A Few Things I’ve Learned About Learning New Writing Systems

Kevin Sun
Sun Language Theories
11 min readSep 20, 2017
A map of the world’s writing systems (source: Wikimedia Commons)

It seems like everyone has opinions about language (and languages), even though not that many people are linguists or language enthusiasts. I guess this is normal, since people probably should have opinions about something they use every day of their lives to perform most basic tasks. On the other hand, this results in a lot of strange, funny, or downright wrong statements about languages.

But some of these strange statements can be pretty thought-provoking.

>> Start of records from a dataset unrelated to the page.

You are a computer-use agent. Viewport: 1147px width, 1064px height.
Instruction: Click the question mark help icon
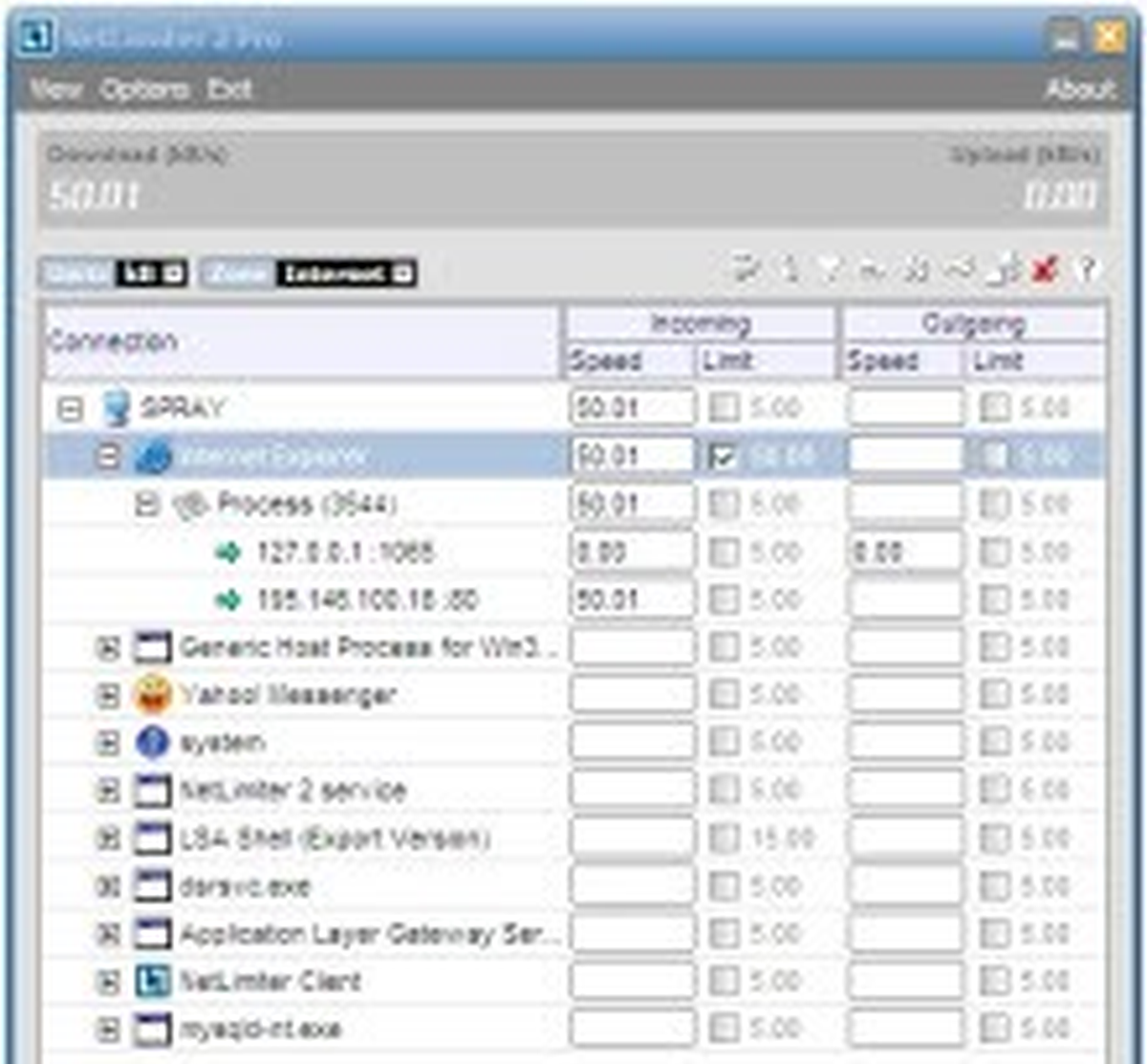tap(1087, 271)
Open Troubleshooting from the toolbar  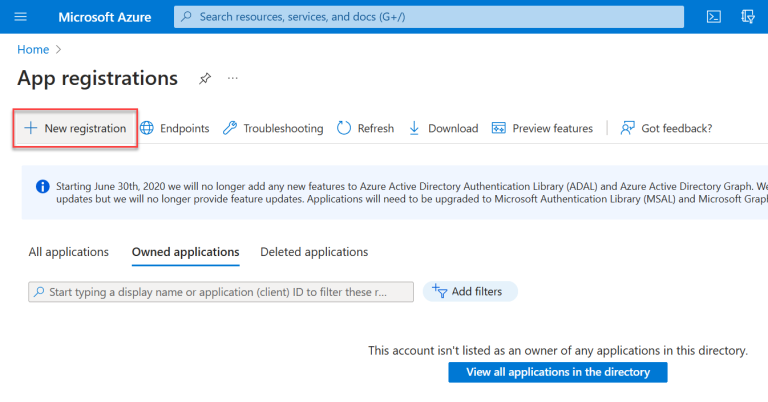click(x=273, y=128)
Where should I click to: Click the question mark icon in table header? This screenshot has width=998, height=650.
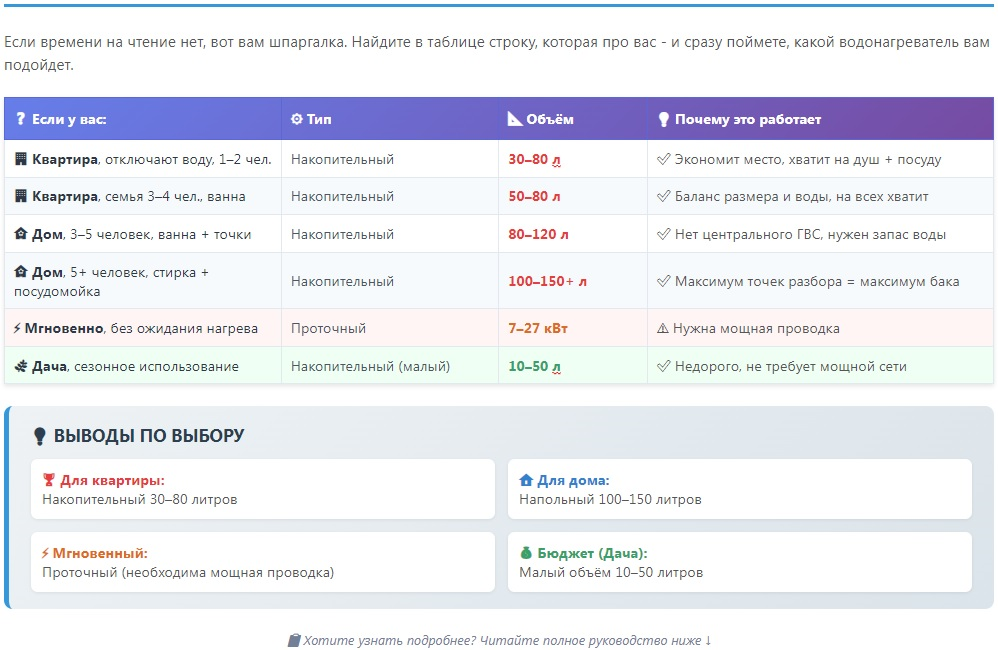pyautogui.click(x=20, y=119)
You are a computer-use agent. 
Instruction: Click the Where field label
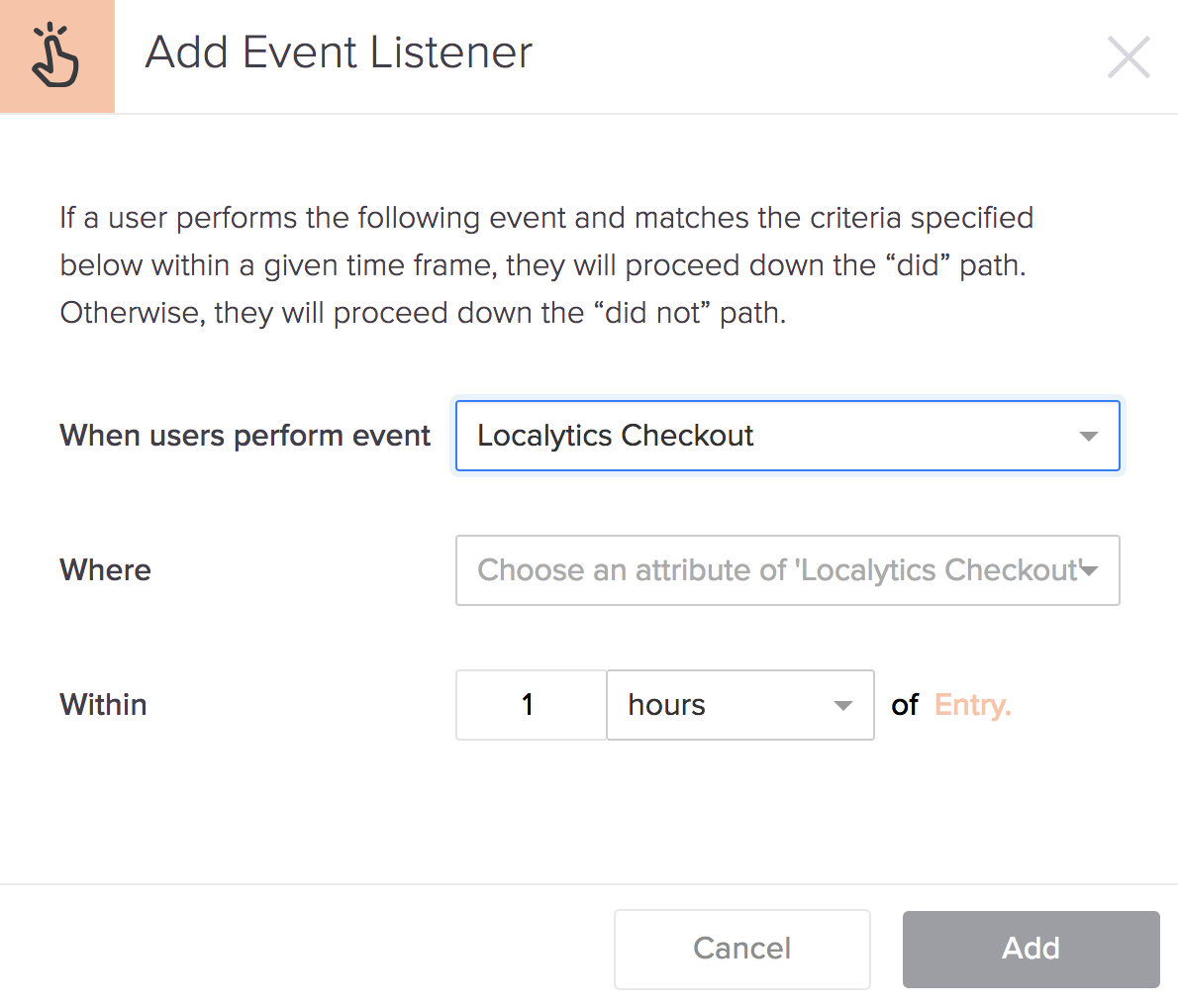pyautogui.click(x=105, y=570)
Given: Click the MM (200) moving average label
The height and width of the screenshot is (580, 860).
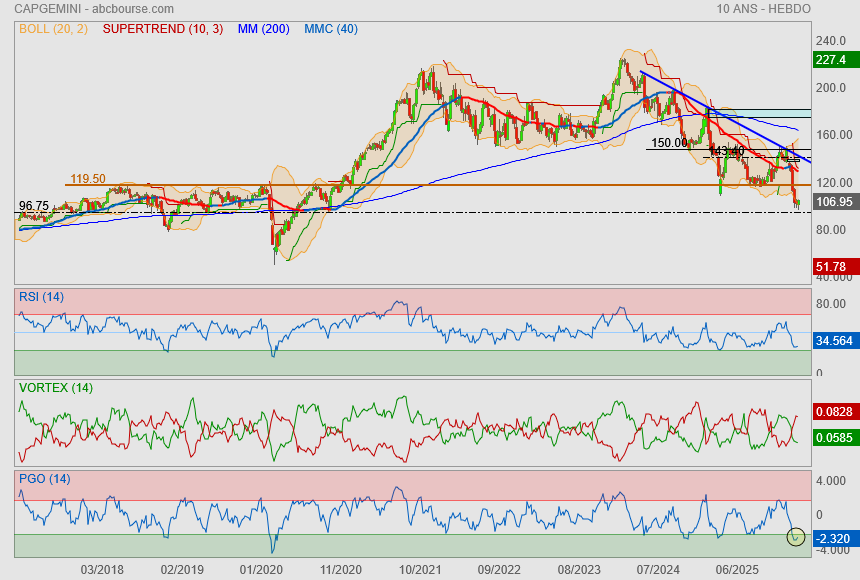Looking at the screenshot, I should pyautogui.click(x=263, y=29).
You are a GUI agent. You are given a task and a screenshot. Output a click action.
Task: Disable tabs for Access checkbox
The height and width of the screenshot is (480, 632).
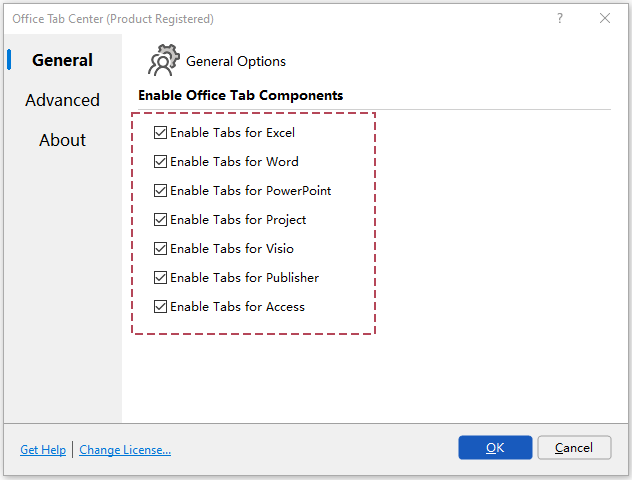pos(161,307)
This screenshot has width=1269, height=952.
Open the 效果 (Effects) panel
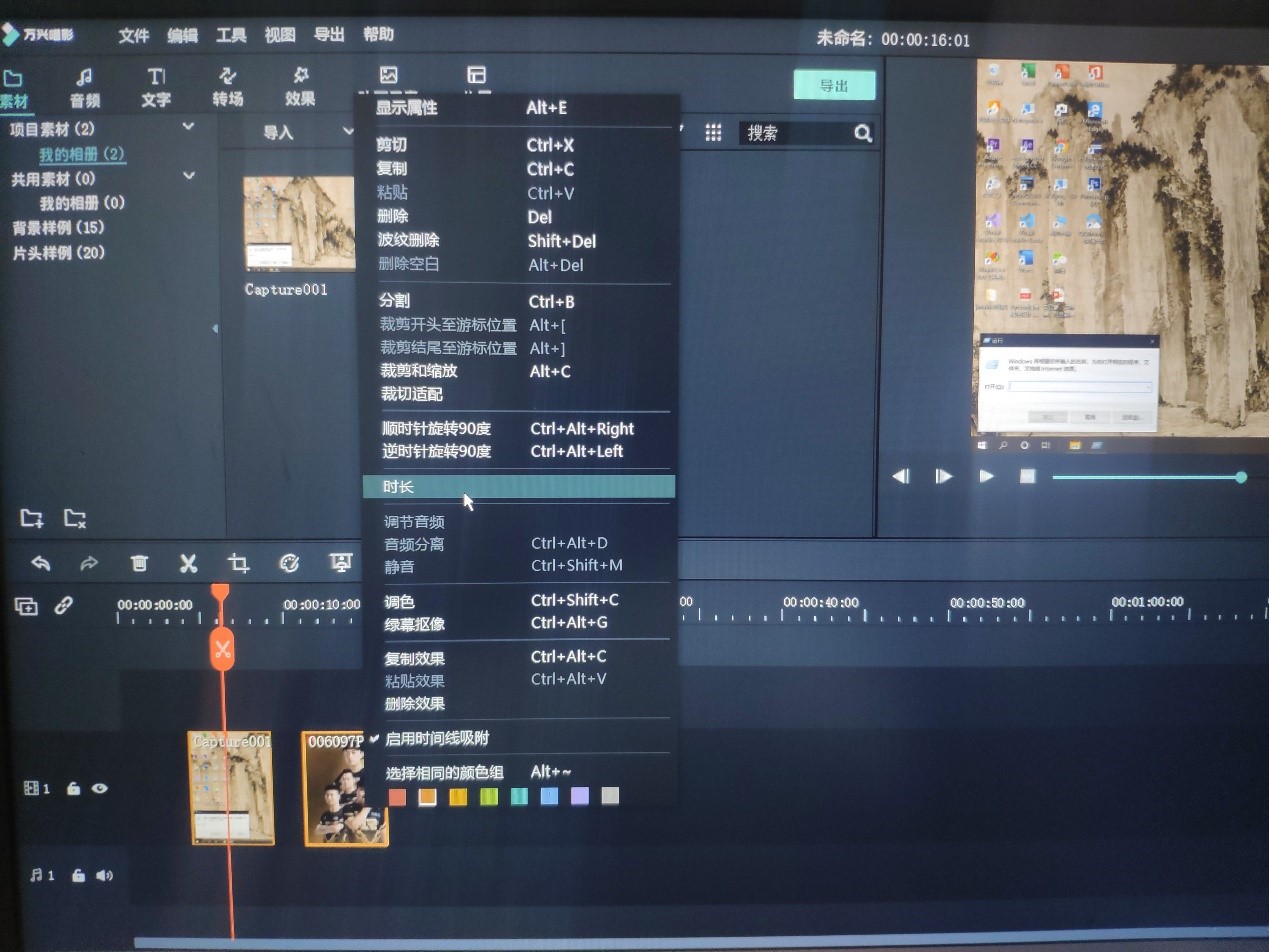299,87
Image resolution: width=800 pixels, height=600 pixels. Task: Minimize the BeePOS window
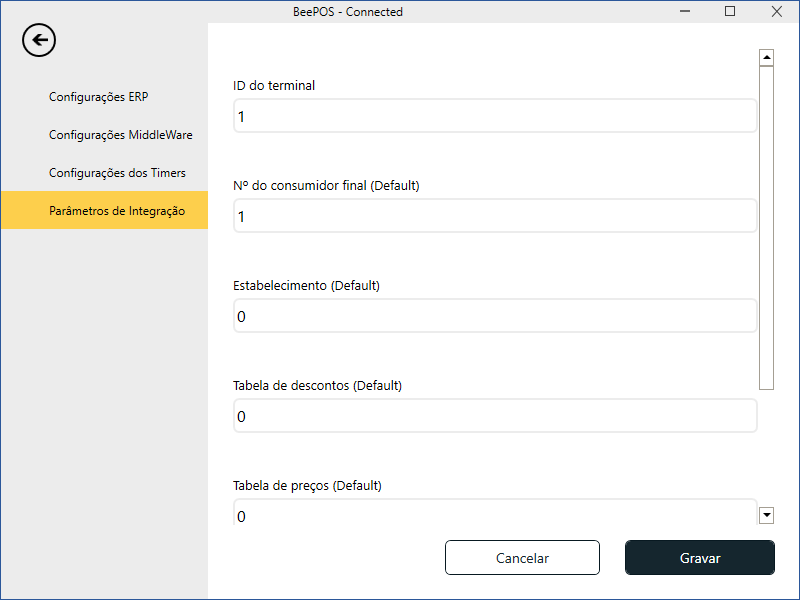685,12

A few months ago I was grabbing coffee with a new colleague at work, and my language-learning thing inevitably came up when we started talking about hobbies. I mentioned that I had studied Russian in college, which produced the usual response: “Wow! Russian is really hard to learn!” as well the common non-language-person follow-up: “…because the alphabet is so different!”

Mind. Blown.

As usual, I tried to explain: “Well, that’s far from the hardest aspect of learning Russian.” As I was considering how best to introduce the concept of grammatical cases, my coworker had a sudden realization— “Oh yeah! Of course! You already know Chinese characters, which are way more complicated! I bet Russian is a piece of cake compared to that!”

🤔🤔🤔🤔🤔🤔

At the time, I nodded in agreement (“Yeah, I guess that might have helped! I never thought of that!”) while internally shaking my head. What could knowing Chinese characters possibly have to do with learning Cyrillic? Why would knowing an ideographic writing system make learning an alphabetic one any simpler?

But the observation stuck with me. What if it isn’t completely ridiculous? What if having to learn thousands of characters as a kid did somehow make me better at processing visual features in other writing systems? I don’t know. It’s not as if most people in China know how to read a dozen different scripts or anything… but, well, I actually do, at least.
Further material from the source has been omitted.